【学习笔记】get_checkpoint_state()学习
1 引言
最近复现了第一个项目,由于项目需要训练的时间非常长,所以开始考虑用断点续训的方法来进行分段训练,找了一通之后发现,其实源代码中是有写的,更改了了checkpoint的地址后,每次还是重头开始训练,查看了checkpoint的文件夹每隔5个eproch保存了一个checkpoint,推测应该是还需要在源代码中设置开始训练的checkpoint的文件名称,下面针对get_checkpoint()开始学习。
2 总体说明
具体代码如下
@tf_export("train.get_checkpoint_state")
def get_checkpoint_state(checkpoint_dir, latest_filename=None):
"""Returns CheckpointState proto from the "checkpoint" file.
If the "checkpoint" file contains a valid CheckpointState
proto, returns it.
Args:
checkpoint_dir: The directory of checkpoints.
latest_filename: Optional name of the checkpoint file.

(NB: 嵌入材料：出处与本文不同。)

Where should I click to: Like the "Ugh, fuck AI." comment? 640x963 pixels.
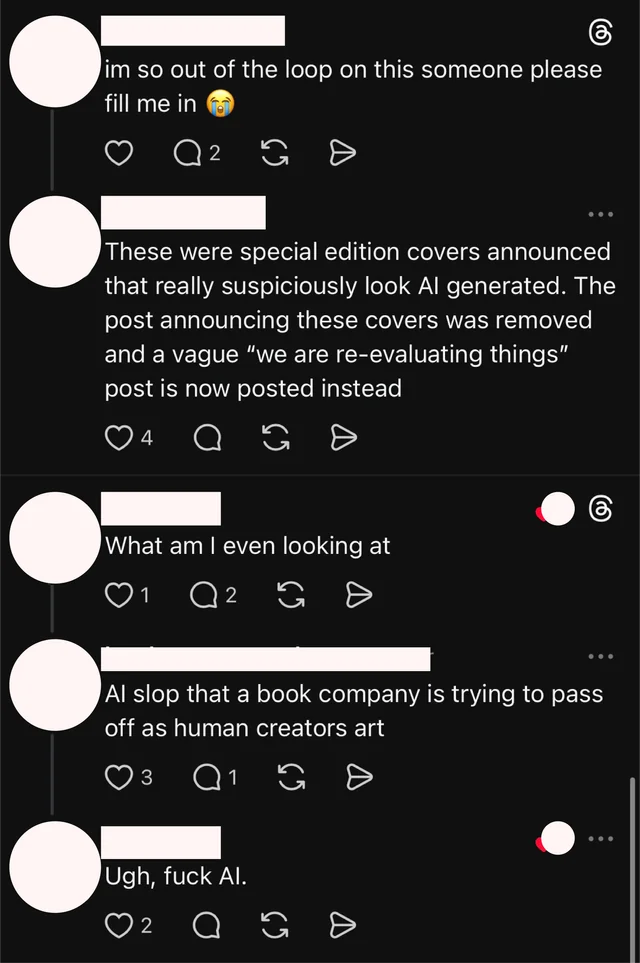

Default to
'checkpoint'.
Returns:
A CheckpointState if the state was available, None
otherwise.
Raises:
ValueError: if the checkpoint read doesn't have model_checkpoint_path set.
"""
ckpt = None
coord_checkpoint_filename = _GetCheckpointFilename(checkpoint_dir,
latest_filename)
f = None
try:
# Check that the file exists before opening it to avoid
# many lines of errors from colossus in the logs.
if file_io.